» **DATA SUPPLIED**:
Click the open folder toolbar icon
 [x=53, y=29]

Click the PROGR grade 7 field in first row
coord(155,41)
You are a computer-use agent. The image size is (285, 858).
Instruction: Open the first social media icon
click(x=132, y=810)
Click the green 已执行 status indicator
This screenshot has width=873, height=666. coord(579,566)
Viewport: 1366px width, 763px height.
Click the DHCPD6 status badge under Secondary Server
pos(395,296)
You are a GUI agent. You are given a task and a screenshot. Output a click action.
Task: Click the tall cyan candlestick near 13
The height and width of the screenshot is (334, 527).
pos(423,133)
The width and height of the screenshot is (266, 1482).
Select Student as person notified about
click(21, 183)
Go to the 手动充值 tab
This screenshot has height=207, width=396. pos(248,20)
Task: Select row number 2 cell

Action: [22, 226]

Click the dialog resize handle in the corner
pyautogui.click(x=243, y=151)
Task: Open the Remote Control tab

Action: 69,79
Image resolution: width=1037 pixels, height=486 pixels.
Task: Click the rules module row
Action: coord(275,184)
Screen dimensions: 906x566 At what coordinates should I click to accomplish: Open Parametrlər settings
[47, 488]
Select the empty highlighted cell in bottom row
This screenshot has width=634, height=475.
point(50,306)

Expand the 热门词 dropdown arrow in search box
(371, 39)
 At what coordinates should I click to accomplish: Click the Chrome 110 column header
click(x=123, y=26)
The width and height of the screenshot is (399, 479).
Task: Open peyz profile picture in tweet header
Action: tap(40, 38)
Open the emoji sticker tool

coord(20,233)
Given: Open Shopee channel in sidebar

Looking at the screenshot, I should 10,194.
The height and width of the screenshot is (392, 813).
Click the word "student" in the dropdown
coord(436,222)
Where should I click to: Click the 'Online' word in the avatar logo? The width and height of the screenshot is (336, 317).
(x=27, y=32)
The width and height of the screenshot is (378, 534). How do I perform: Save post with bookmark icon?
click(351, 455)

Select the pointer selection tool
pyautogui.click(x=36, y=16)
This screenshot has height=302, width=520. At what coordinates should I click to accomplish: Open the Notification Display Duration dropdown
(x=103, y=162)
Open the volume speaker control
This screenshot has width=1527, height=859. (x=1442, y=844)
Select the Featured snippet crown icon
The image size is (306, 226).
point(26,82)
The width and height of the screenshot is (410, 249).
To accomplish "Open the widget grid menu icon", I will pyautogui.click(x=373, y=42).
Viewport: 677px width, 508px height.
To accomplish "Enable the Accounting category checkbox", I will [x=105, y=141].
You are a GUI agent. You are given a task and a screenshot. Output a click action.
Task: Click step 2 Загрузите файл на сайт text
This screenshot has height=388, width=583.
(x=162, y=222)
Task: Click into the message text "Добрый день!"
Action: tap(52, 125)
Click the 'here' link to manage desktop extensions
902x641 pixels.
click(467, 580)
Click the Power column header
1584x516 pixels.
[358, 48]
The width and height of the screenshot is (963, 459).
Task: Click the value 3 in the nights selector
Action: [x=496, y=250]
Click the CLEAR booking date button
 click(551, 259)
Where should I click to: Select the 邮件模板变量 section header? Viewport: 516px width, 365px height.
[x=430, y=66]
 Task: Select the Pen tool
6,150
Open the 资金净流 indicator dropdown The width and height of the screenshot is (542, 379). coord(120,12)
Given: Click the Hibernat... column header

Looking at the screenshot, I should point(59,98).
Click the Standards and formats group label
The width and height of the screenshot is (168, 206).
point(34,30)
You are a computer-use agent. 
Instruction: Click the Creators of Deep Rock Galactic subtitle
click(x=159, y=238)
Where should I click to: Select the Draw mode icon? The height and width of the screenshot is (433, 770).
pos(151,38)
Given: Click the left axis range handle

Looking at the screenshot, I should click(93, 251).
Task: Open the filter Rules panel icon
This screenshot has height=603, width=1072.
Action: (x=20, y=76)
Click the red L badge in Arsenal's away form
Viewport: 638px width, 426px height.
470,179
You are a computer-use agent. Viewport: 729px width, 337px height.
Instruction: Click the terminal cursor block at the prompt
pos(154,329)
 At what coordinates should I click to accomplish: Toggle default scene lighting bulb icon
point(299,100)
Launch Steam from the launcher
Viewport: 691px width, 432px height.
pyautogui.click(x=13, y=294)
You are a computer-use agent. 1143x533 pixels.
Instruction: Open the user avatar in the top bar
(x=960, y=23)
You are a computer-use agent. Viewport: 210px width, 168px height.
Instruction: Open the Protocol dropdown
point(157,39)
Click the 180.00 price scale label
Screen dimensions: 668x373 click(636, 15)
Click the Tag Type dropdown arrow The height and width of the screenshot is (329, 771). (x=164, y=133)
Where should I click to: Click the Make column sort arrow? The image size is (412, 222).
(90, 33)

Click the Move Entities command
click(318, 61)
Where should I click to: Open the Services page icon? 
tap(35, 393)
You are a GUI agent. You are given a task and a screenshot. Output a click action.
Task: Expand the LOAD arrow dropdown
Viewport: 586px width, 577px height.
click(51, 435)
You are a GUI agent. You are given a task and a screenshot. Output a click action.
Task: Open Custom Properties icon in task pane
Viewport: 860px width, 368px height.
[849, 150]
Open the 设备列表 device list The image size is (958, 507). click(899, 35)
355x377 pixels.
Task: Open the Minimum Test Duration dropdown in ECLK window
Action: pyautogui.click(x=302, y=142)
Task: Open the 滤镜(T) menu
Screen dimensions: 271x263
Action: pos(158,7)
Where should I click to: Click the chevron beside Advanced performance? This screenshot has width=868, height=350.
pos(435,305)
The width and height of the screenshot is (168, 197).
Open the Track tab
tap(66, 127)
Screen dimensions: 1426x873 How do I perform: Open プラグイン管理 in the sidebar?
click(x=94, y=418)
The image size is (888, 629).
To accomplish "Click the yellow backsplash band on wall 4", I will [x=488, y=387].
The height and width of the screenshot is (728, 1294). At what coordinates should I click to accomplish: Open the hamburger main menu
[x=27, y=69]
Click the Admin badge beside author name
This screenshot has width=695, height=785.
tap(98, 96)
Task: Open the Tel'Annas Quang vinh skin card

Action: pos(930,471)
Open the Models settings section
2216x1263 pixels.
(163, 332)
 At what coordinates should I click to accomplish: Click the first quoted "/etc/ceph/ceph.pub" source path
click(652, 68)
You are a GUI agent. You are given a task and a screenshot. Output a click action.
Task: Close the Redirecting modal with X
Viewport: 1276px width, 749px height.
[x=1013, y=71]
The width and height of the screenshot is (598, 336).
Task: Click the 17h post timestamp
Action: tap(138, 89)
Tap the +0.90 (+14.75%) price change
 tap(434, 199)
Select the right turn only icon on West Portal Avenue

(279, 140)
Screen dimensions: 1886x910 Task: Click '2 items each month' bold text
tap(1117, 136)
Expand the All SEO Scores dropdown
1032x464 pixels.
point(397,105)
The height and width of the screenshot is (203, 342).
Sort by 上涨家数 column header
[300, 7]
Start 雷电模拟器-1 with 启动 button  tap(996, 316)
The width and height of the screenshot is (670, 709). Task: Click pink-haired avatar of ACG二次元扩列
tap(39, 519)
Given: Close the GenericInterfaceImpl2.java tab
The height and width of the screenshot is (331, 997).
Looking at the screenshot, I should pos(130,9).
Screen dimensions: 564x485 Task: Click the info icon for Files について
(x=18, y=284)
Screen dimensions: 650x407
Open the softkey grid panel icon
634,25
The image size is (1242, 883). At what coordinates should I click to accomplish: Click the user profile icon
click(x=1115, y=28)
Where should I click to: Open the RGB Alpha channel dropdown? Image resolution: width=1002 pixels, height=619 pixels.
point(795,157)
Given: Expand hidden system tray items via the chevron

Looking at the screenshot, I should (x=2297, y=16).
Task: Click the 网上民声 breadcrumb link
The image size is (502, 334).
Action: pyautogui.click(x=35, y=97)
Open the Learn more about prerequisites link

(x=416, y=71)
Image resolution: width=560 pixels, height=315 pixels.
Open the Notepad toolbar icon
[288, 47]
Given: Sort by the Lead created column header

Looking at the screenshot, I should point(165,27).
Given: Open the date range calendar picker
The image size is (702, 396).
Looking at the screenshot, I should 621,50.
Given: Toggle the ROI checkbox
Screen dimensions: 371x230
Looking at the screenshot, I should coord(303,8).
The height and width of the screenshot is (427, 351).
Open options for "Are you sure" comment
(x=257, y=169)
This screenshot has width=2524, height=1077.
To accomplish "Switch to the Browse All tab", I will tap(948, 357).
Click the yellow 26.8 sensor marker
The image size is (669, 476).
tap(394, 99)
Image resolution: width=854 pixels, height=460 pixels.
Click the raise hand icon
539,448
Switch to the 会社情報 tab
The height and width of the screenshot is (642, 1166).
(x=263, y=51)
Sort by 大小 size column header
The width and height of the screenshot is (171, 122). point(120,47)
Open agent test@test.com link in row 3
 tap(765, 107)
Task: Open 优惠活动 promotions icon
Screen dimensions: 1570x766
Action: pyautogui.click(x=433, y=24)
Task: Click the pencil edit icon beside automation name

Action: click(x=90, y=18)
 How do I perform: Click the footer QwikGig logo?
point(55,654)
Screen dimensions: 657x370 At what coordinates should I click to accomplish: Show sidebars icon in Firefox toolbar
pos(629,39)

» **TASK**: Duplicate the items from the line with "Task: Open the Tel'Annas Quang vinh skin card" to the line with "click(652, 68)", including both of those lines.

» **ANSWER FOR THE TASK**:
Task: Open the Tel'Annas Quang vinh skin card

Action: pos(930,471)
Open the Models settings section
2216x1263 pixels.
(163, 332)
 At what coordinates should I click to accomplish: Click the first quoted "/etc/ceph/ceph.pub" source path
click(652, 68)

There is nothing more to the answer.